Copy out all the entries below, word for word.

*** Opening of RECORDS FOR THIS EXERCISE ***

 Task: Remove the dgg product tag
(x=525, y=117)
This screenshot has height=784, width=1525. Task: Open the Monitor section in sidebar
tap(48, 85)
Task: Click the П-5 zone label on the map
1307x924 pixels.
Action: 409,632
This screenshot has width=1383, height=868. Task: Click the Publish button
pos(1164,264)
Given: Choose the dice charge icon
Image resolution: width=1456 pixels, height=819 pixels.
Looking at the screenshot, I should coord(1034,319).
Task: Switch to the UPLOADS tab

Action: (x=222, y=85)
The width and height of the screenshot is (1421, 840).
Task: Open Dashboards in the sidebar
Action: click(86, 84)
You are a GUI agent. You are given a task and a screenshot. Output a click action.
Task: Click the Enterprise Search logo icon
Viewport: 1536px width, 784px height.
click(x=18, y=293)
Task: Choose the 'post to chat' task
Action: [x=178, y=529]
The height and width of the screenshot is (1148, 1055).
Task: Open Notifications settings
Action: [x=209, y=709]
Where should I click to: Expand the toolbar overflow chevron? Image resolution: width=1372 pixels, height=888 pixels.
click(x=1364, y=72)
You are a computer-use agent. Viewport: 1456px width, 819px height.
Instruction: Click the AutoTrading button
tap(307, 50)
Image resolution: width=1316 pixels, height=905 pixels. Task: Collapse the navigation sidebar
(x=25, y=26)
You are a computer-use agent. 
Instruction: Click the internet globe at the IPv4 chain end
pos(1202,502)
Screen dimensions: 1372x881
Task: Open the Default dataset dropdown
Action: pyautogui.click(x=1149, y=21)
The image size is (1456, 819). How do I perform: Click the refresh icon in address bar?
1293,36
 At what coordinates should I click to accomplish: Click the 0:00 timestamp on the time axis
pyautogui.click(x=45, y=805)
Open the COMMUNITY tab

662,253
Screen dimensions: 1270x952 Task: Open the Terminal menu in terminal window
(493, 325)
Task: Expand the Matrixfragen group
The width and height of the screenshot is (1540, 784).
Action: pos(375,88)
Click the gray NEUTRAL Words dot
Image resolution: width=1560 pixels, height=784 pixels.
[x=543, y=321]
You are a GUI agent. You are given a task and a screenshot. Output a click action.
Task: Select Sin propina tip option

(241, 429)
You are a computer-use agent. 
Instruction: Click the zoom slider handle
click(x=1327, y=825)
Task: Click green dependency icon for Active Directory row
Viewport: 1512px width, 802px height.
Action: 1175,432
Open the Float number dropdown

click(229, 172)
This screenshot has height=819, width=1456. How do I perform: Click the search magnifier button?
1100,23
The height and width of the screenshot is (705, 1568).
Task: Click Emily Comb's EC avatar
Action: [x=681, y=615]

*** Close of RECORDS FOR THIS EXERCISE ***

- **YOUR RESPONSE**:
 Task: Remove the dgg product tag
(x=525, y=117)
This screenshot has height=784, width=1525. Task: Open the Monitor section in sidebar
tap(48, 85)
Task: Click the П-5 zone label on the map
1307x924 pixels.
Action: 409,632
This screenshot has width=1383, height=868. Task: Click the Publish button
pos(1164,264)
Given: Choose the dice charge icon
Image resolution: width=1456 pixels, height=819 pixels.
Looking at the screenshot, I should coord(1034,319).
Task: Switch to the UPLOADS tab

Action: (x=222, y=85)
The width and height of the screenshot is (1421, 840).
Task: Open Dashboards in the sidebar
Action: click(86, 84)
You are a GUI agent. You are given a task and a screenshot. Output a click action.
Task: Click the Enterprise Search logo icon
Viewport: 1536px width, 784px height.
click(x=18, y=293)
Task: Choose the 'post to chat' task
Action: [x=178, y=529]
The height and width of the screenshot is (1148, 1055).
Task: Open Notifications settings
Action: [x=209, y=709]
Where should I click to: Expand the toolbar overflow chevron? Image resolution: width=1372 pixels, height=888 pixels.
click(x=1364, y=72)
You are a computer-use agent. Viewport: 1456px width, 819px height.
Instruction: Click the AutoTrading button
tap(307, 50)
Image resolution: width=1316 pixels, height=905 pixels. Task: Collapse the navigation sidebar
(x=25, y=26)
You are a computer-use agent. 
Instruction: Click the internet globe at the IPv4 chain end
pos(1202,502)
Screen dimensions: 1372x881
Task: Open the Default dataset dropdown
Action: pyautogui.click(x=1149, y=21)
The image size is (1456, 819). How do I perform: Click the refresh icon in address bar?
1293,36
 At what coordinates should I click to accomplish: Click the 0:00 timestamp on the time axis
pyautogui.click(x=45, y=805)
Open the COMMUNITY tab

662,253
Screen dimensions: 1270x952 Task: Open the Terminal menu in terminal window
(493, 325)
Task: Expand the Matrixfragen group
The width and height of the screenshot is (1540, 784).
Action: pos(375,88)
Click the gray NEUTRAL Words dot
Image resolution: width=1560 pixels, height=784 pixels.
[x=543, y=321]
You are a GUI agent. You are given a task and a screenshot. Output a click action.
Task: Select Sin propina tip option

(241, 429)
You are a computer-use agent. 
Instruction: Click the zoom slider handle
click(x=1327, y=825)
Task: Click green dependency icon for Active Directory row
Viewport: 1512px width, 802px height.
Action: 1175,432
Open the Float number dropdown

click(229, 172)
This screenshot has height=819, width=1456. How do I perform: Click the search magnifier button?
1100,23
The height and width of the screenshot is (705, 1568).
Task: Click Emily Comb's EC avatar
Action: [x=681, y=615]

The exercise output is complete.